• **Aim**
Reproduce the text below on caching upcoming pages for Wikisource OCR, in full and word for word.

• **Excerpt to read**
┄┄┄┄┄┄

WS OCR: Cache next page(s) for even faster loading
Closed, ResolvedPublic2 Estimated Story PointsFeature
Actions

Assigned To

Authored By

	Inductiveload
	Jul 8 2021, 9:26 PM

Description

The existing Phetools OCR backend will pre-fetch other pages in the current book when you request a page from it
This makes the OCR loading extremely fast, since the next page will be ready by the time you load that page
The new backend should also preload the next page (or perhaps the next n pages) with the current settings to warm the cache. Though the new tool is certainly faster than the old one page-for-page, it's still not as fluid as Phetools once it warms up

Details

	Subject	Repo	Branch	Lines +/-
	Prefetch the next page when running OCR	mediawiki/extensions/Wikisource	master	+14 -3

Customize query in gerrit

Related Objects

Mentioned In: T279102: Wikisource OCR: Investigate automatic OCR solution
T281502: Wikisource OCR: Determine bulk approach/proposal
T191286: [Suggestion] Pregenerate next/previous thumb when reading a pdf (or other multi-page file types)

┄┄┄┄┄┄

• **Given information**
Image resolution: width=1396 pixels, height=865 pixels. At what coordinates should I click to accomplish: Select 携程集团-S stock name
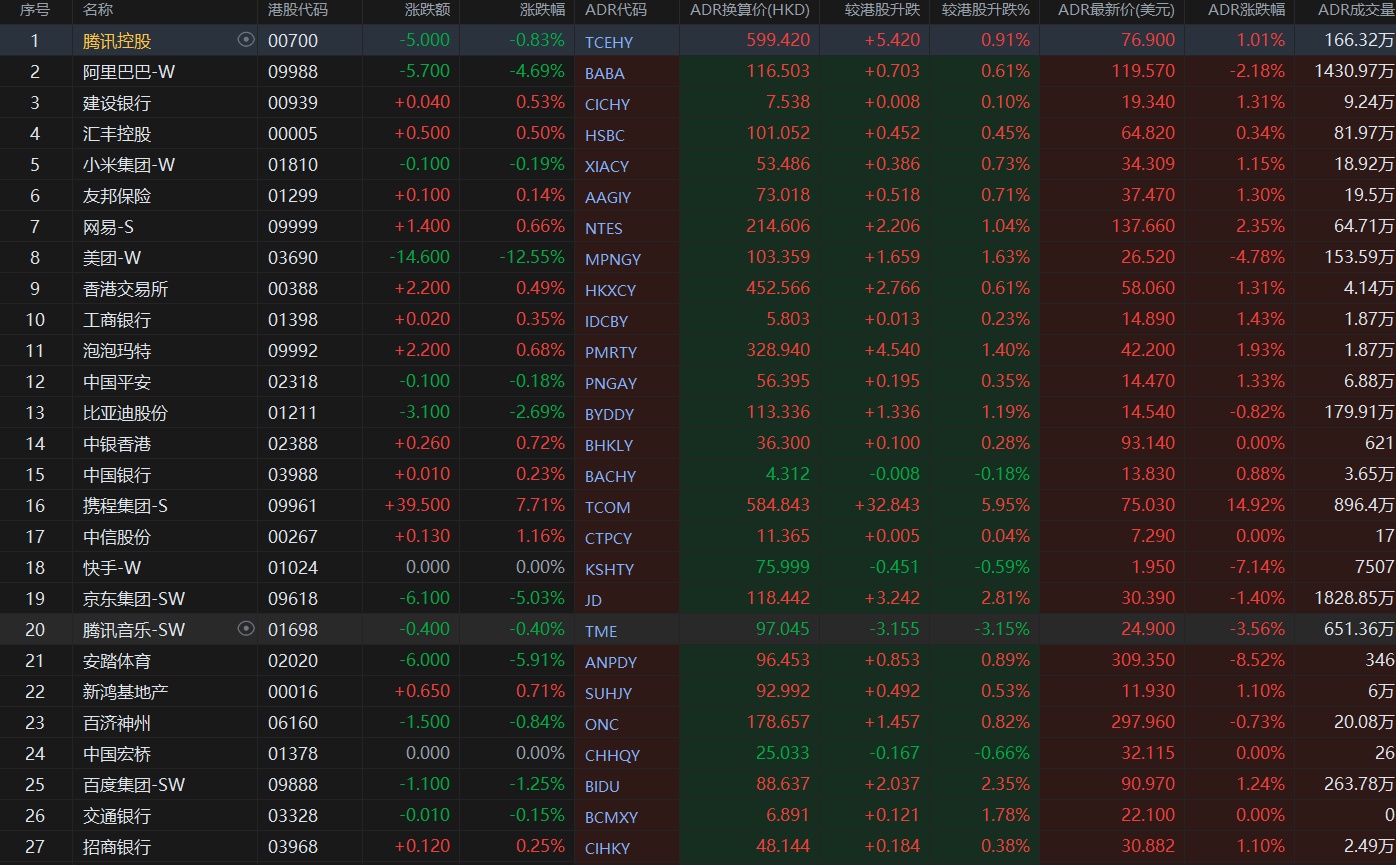tap(125, 506)
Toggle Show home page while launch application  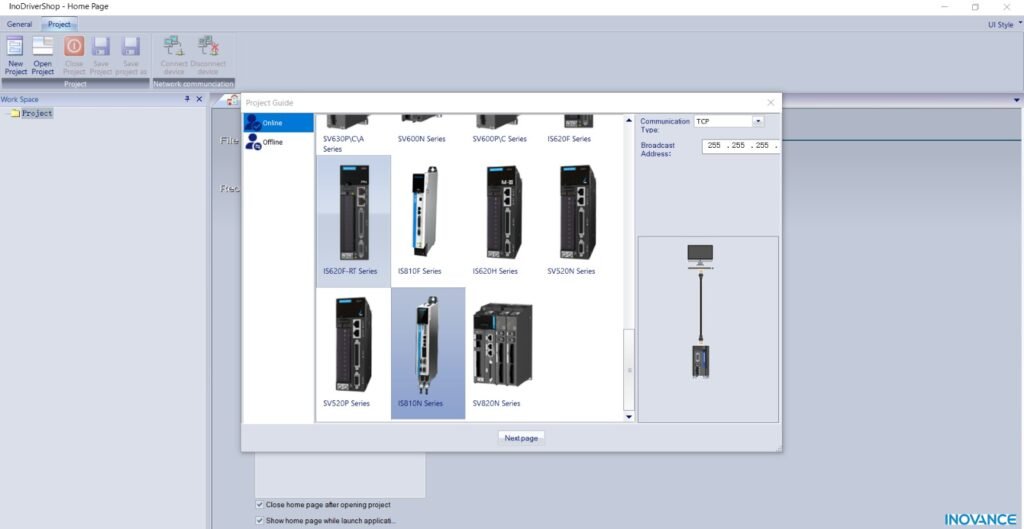pyautogui.click(x=261, y=520)
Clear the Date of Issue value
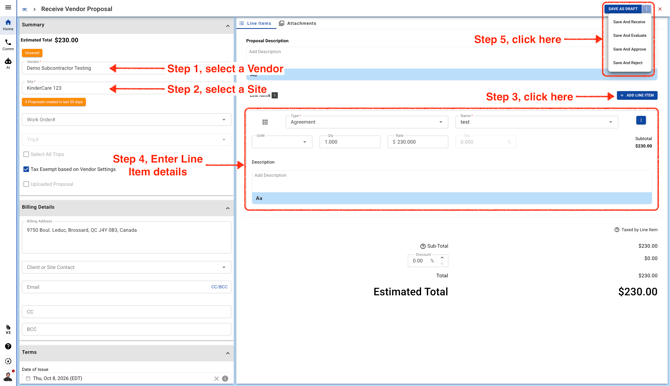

┄┄┄┄┄┄

• **Output of the task**
WS OCR: Cache next page(s) for even faster loading
Closed, ResolvedPublic2 Estimated Story PointsFeature
Actions

Assigned To

Authored By

	Inductiveload
	Jul 8 2021, 9:26 PM

Description

The existing Phetools OCR backend will pre-fetch other pages in the current book when you request a page from it
This makes the OCR loading extremely fast, since the next page will be ready by the time you load that page
The new backend should also preload the next page (or perhaps the next n pages) with the current settings to warm the cache. Though the new tool is certainly faster than the old one page-for-page, it's still not as fluid as Phetools once it warms up

Details

	Subject	Repo	Branch	Lines +/-
	Prefetch the next page when running OCR	mediawiki/extensions/Wikisource	master	+14 -3

Customize query in gerrit

Related Objects

Mentioned In: T279102: Wikisource OCR: Investigate automatic OCR solution
T281502: Wikisource OCR: Determine bulk approach/proposal
T191286: [Suggestion] Pregenerate next/previous thumb when reading a pdf (or other multi-page file types)